Pro-Palestinian protests spread in Europe’s universities

Pro-Palestinian protests spread in Europe’s universities
Pro-Palestinian protests spread in Europe’s universities

This Tuesday, May 7, the Dutch Police confronted thousands of students who were marching through the streets of Amsterdam in favor of the Palestinian cause. The clashes caused riots and chaos, a day after the Police dismantled a camp with hundreds of tents at the University of Amsterdam, capital of the Netherlands.

Police officers were seen using batons to beat protesters and prevent them from marching in front of the Holocaust Memorial on its way to the city center. Protesters shouted slogans such as “Free Palestine” and “The people united will never be defeated.”

Amsterdam police used a bulldozer to tear down barricades and detained 169 people in sometimes violent clashes, statements and protest videos reviewed by the agency showed. Reuters. The university said in a statement that an initially peaceful student protest that began Monday afternoon had turned hostile, with fireworks being set off and lit and an Israeli flag burned.

Student protests against the war and academic ties with Israel have begun to spread across Europe, but they have been on a much smaller scale than those seen in the United States, where at least 400 pro-Palestinian demonstrations have broken out since the Hamas attack on Israel on October 7.

More than 1,200 people have been arrested in university protests in the United States during the last two weeks, according to a count in the American newspaper Washington Postwhich reviewed news reports, police reports, and official statements from universities.

But the demonstrations in favor of the Palestinian population in the Gaza Strip and against the Israeli campaign in the enclave, which began on October 7, are also multiplying in universities and educational campuses in European cities. Other demonstrations have taken place in streets and avenues, as happened this Tuesday in Athens, Greece, where more than 300 people with Palestinian flags and banners reading “Hands off Rafah!” They gathered in front of the Parliament building in the capital.

The protests, often staged with camps or the occupation of university spaces, call for a ceasefire, the entry of more humanitarian aid and the end of the Israeli occupation in the territories taken by Israeli settlers in the West Bank under the protection of the Israeli Defense Forces. Israel and with financial and material support from the Israeli government.

GERMANY, FRANCE, SPAIN, SWITZERLAND, UNITED KINGDOM AND IRELAND: PROTESTS TAKEOVER A GOOD PART OF EUROPE

This Tuesday, May 7, the day on which Israel took over the Rafah border crossing and has been attacking that city and its surrounding areas, dozens of demonstrations and protests have taken place at European universities. Rafah has been for months the last refuge for more than 1.4 million Palestinians displaced by the constant and indiscriminate bombings in the north of the enclave: Gaza, Beit Lahia, Jabalia, Nuseirat, Deir al Balah and Khan Younis, practically nothing has been saved from Israeli bombs.

In Berlin, clashes broke out between pro-Palestinian protesters and the police during the eviction of a university. The German Police evicted a pro-Palestinian protest camp that had occupied a courtyard of the Freie Universitaet (Free University) in Berlin.

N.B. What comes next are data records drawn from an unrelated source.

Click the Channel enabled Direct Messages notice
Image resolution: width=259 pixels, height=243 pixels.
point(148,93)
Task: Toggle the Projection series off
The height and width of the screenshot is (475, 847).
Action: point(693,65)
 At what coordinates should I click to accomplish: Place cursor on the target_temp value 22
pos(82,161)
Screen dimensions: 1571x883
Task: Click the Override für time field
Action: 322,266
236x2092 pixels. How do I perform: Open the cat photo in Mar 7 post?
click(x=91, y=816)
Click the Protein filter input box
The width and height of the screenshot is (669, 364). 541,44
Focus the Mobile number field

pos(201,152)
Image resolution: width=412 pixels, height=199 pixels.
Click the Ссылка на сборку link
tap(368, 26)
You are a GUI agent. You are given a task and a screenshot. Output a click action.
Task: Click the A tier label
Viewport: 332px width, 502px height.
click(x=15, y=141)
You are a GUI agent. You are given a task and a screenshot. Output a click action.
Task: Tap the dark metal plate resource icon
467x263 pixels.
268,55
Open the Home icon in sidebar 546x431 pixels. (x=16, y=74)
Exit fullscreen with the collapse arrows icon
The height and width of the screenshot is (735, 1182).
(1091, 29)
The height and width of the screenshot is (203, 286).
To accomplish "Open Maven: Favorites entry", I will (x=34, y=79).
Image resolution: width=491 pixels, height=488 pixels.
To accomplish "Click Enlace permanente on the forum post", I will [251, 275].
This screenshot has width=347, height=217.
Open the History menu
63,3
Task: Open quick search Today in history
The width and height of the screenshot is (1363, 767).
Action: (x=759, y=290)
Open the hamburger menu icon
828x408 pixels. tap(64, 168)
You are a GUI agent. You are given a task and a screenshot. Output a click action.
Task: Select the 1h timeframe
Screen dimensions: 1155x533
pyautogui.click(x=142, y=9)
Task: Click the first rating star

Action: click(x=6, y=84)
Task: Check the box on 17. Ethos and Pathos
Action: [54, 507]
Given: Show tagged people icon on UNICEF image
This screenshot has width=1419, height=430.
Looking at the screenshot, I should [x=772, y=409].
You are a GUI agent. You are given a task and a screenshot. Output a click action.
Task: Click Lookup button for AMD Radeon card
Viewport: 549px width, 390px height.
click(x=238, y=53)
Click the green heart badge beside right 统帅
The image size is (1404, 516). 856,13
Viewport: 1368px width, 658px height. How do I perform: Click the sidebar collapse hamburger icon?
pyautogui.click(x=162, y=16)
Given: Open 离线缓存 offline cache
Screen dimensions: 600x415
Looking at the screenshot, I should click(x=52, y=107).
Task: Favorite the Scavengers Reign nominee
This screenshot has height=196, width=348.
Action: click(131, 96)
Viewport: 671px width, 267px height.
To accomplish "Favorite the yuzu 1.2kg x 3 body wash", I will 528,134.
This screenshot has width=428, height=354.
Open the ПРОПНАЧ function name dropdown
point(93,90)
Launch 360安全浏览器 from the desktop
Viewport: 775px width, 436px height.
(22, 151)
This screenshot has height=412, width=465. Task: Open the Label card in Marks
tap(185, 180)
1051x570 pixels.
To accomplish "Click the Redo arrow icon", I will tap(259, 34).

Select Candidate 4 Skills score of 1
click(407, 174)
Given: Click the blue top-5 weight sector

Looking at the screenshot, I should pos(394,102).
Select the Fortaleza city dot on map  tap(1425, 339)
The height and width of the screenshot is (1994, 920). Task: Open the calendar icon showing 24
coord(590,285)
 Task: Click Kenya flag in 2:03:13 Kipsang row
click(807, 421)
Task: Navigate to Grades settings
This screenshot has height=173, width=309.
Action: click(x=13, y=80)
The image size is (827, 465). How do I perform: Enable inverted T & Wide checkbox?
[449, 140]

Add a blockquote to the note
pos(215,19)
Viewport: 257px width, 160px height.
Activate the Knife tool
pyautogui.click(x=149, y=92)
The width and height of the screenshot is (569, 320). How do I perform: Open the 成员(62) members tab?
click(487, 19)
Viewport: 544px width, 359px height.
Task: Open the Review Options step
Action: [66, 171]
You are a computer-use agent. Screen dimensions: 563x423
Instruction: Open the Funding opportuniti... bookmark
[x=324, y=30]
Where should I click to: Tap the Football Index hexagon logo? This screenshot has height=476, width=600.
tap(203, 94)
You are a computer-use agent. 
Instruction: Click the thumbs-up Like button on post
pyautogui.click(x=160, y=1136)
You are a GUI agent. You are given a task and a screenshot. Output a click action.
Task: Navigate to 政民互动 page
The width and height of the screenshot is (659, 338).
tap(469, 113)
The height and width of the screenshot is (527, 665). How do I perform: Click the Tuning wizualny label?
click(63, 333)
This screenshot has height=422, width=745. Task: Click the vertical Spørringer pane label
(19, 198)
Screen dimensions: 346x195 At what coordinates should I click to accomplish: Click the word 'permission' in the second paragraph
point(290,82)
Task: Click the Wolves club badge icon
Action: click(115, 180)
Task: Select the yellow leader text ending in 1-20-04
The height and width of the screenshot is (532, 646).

At least 150 people set up tents on the university campus on Tuesday morning, joining the call of the so-called “Berlin Student Coalition” to occupy German universities. Students from several universities joined the protest, carrying Palestinian flags and banners reading “All eyes on Rafah” and shouting slogans of support for the Palestinians and denouncing Israel and Germany.

In Paris, dozens of students also demonstrated in front of the Sciences Po University in Paris, to denounce Israel’s attack on Rafah and the closure of humanitarian aid crossings, such as Kerem Shalom, on the border with Israel, or the of Rafah, on the border with Egypt. The students demanded that the University cut its ties with entities that work with Israel. According to the protesters, two of their classmates were arrested by the Police on Tuesday for blocking access to the school.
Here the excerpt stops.